> [Given request] Put the part of the material that opens with the line containing "For every named" and closes with the line containing "Datenschutz (191, 2161)", both included, into a Markdown table with the columns Row and Line, giving each line a row number and skipping blank lines.

> [Entries provided]
►

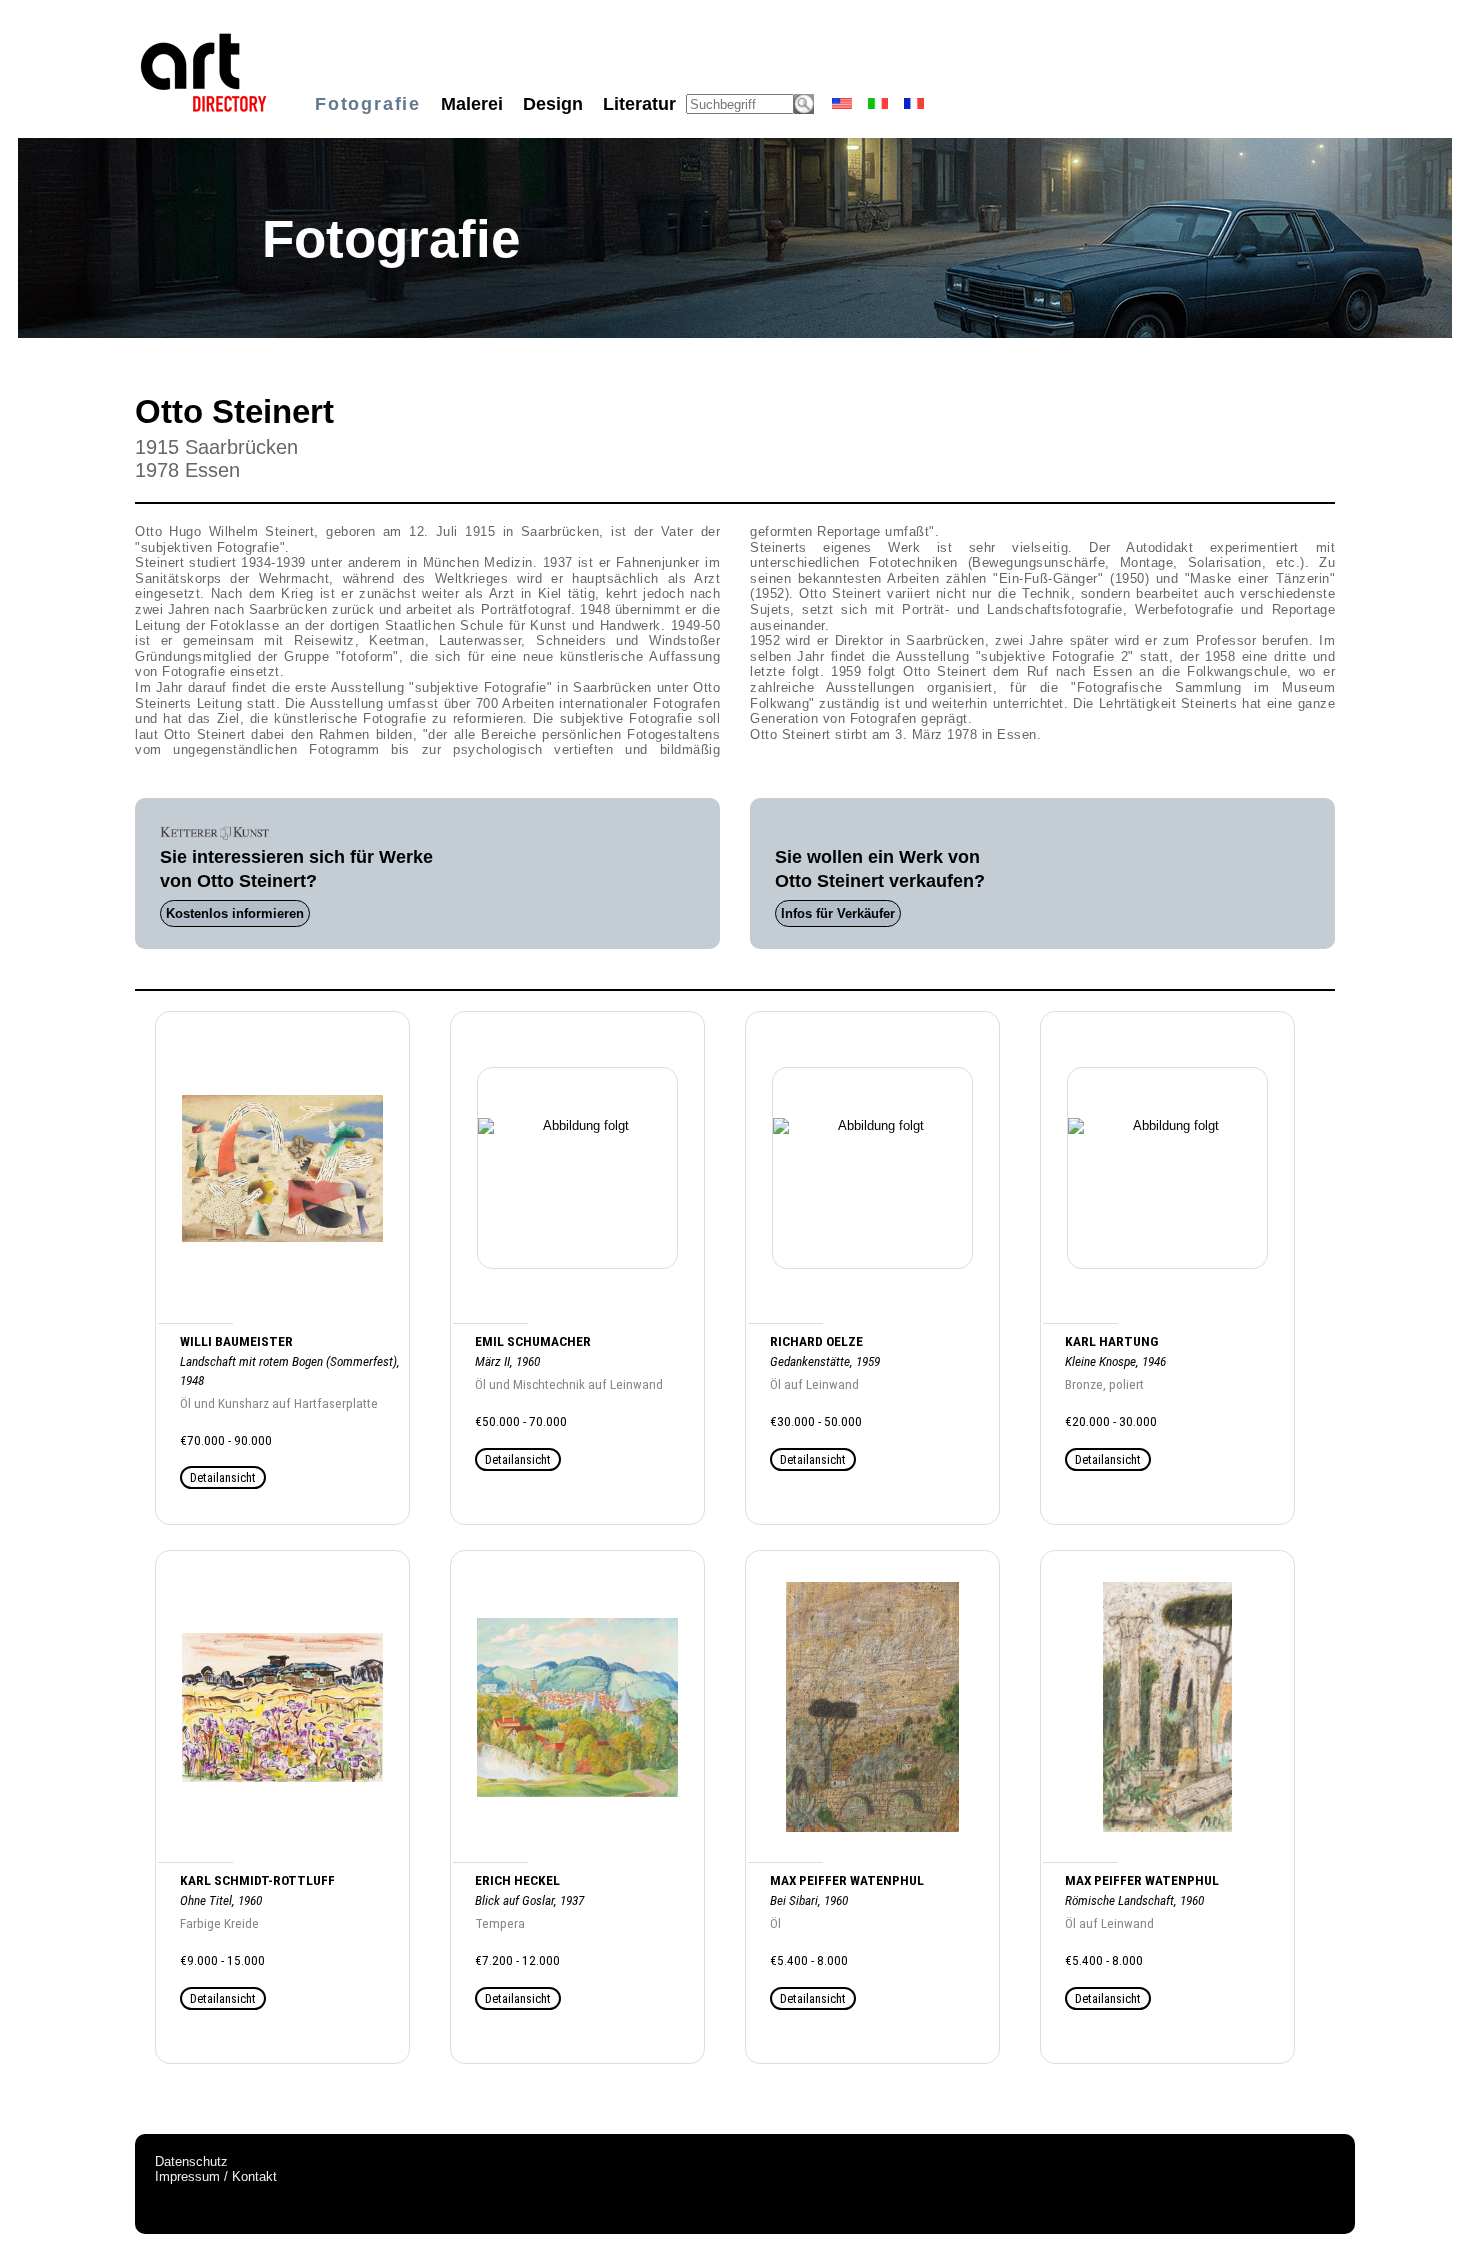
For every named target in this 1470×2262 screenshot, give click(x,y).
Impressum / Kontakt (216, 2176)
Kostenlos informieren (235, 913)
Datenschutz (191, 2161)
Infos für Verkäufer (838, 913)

◄
►

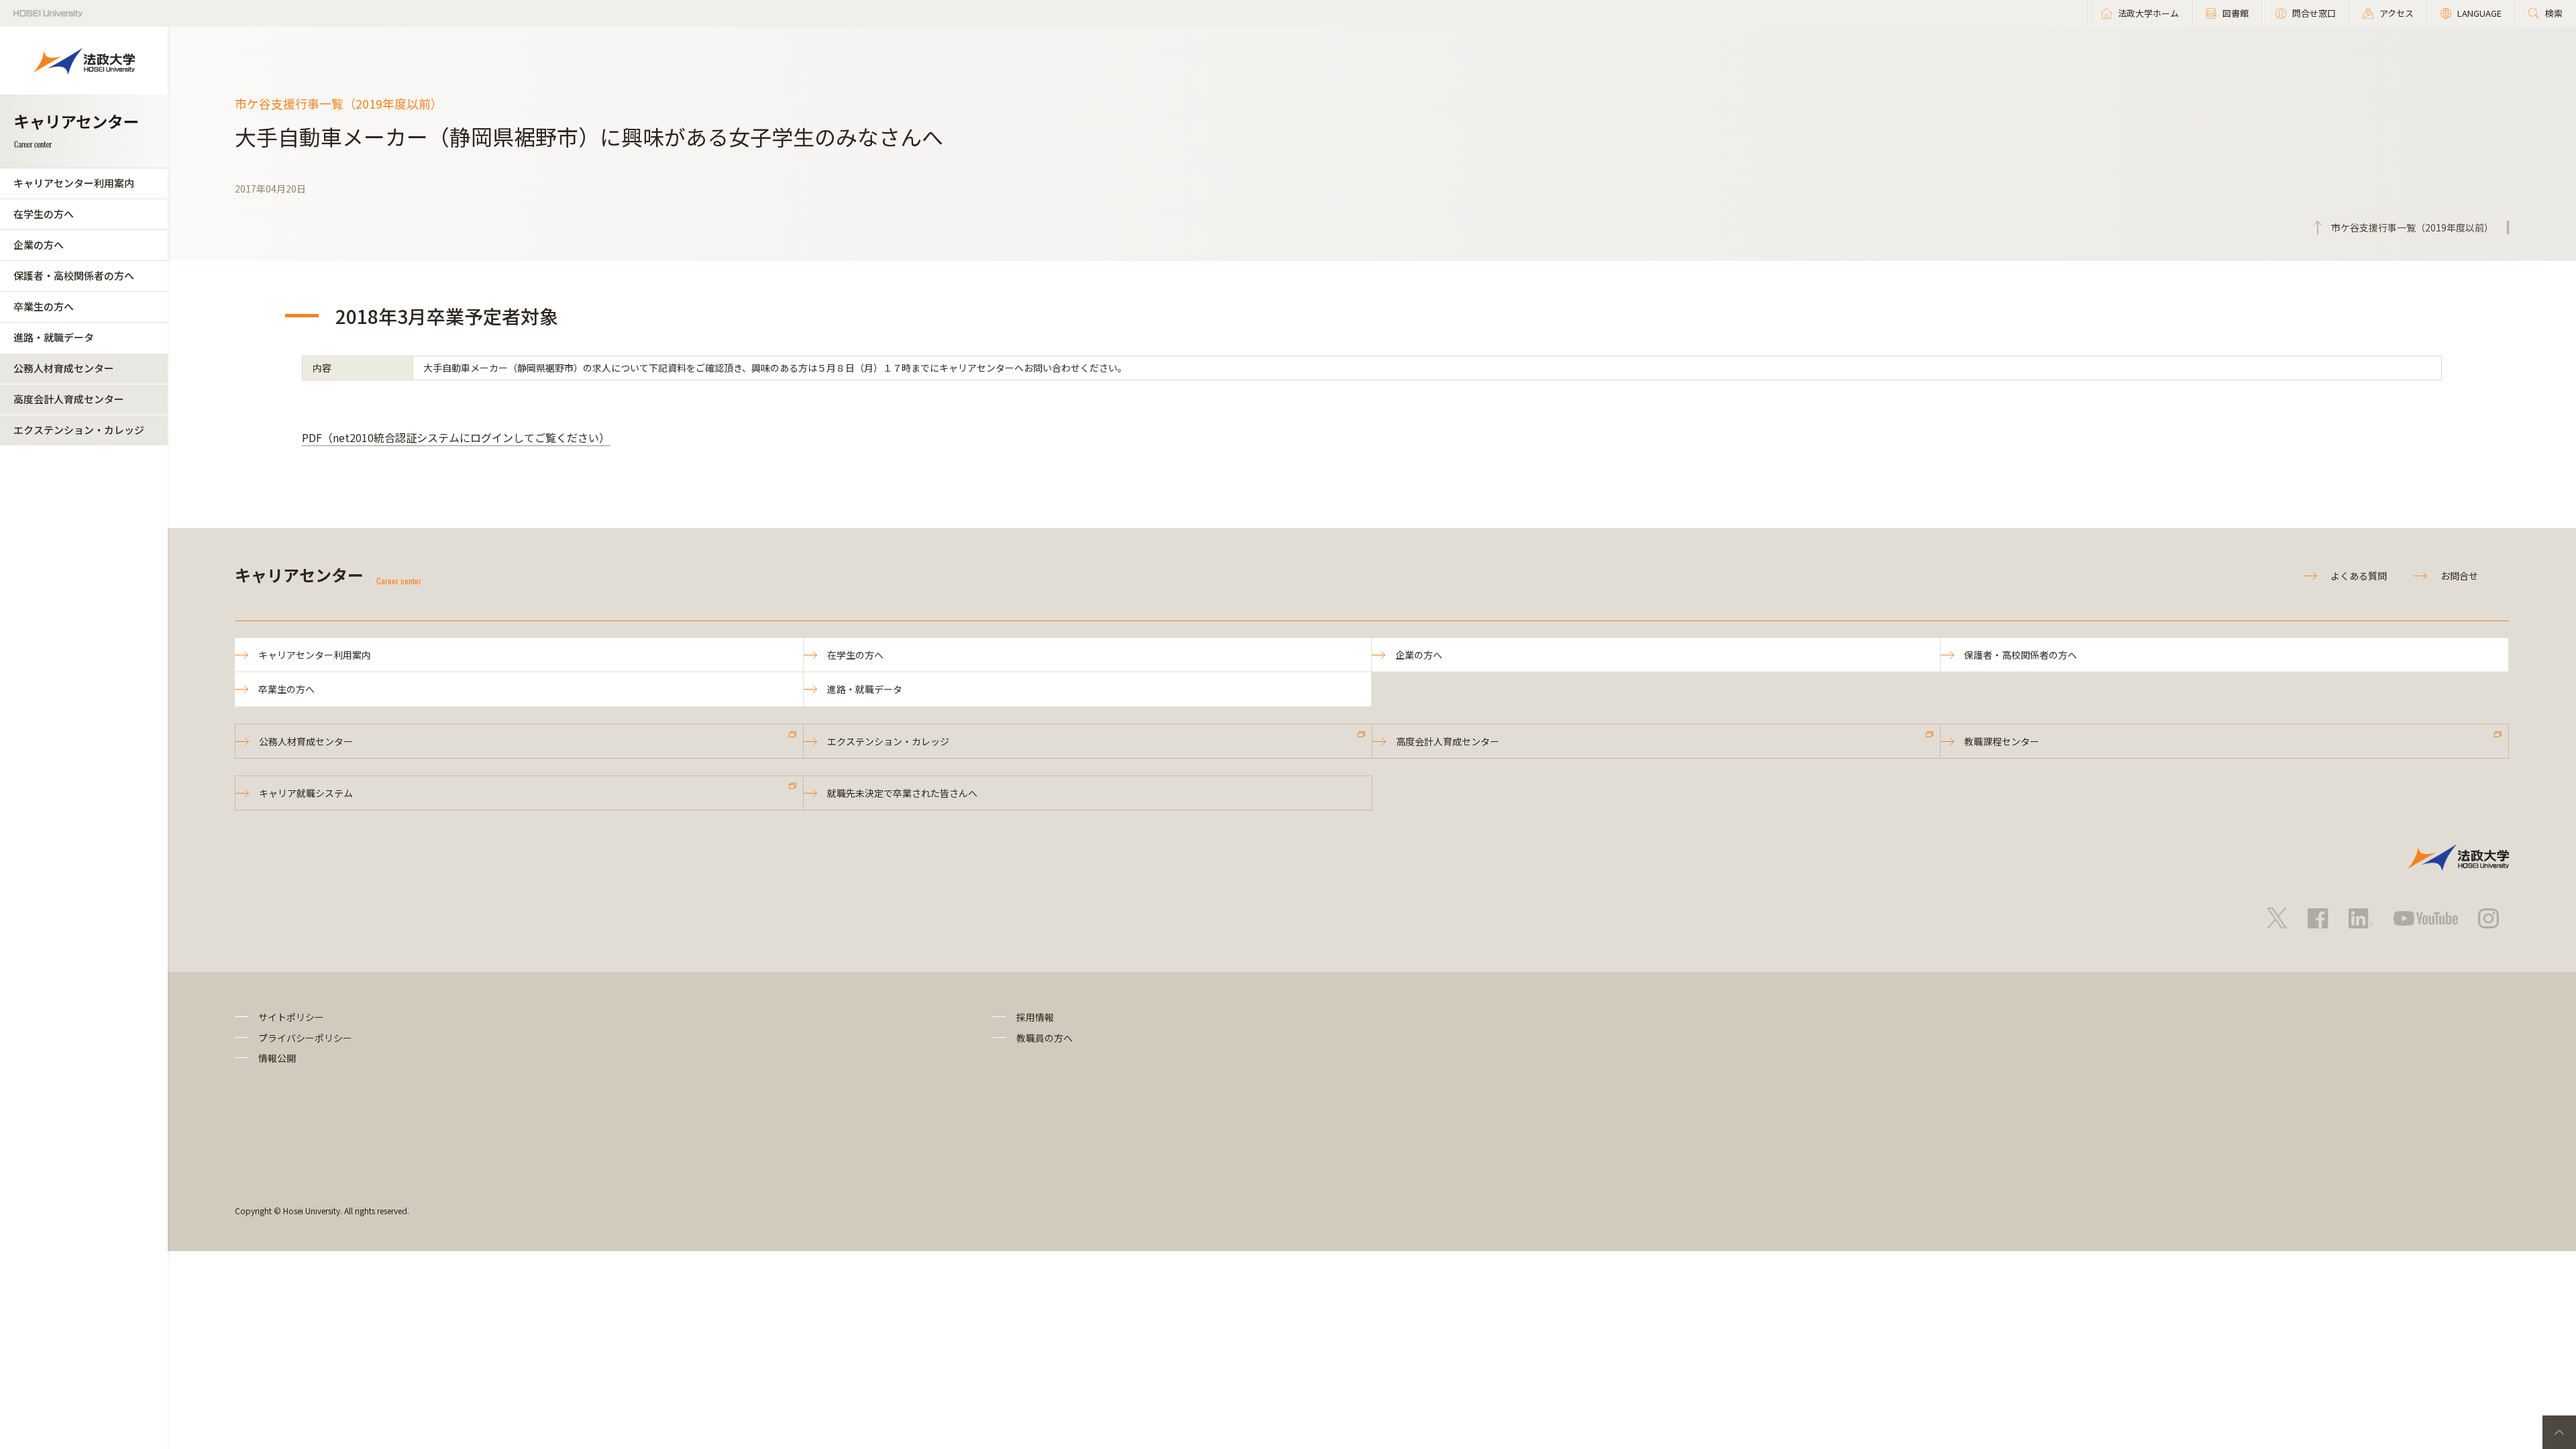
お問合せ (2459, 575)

◄

> [Solution]
| Row | Line |
|---|---|
| 1 | For every named target in this 1470×2262 screenshot, give click(x,y). |
| 2 | Impressum / Kontakt (216, 2176) |
| 3 | Kostenlos informieren (235, 913) |
| 4 | Datenschutz (191, 2161) |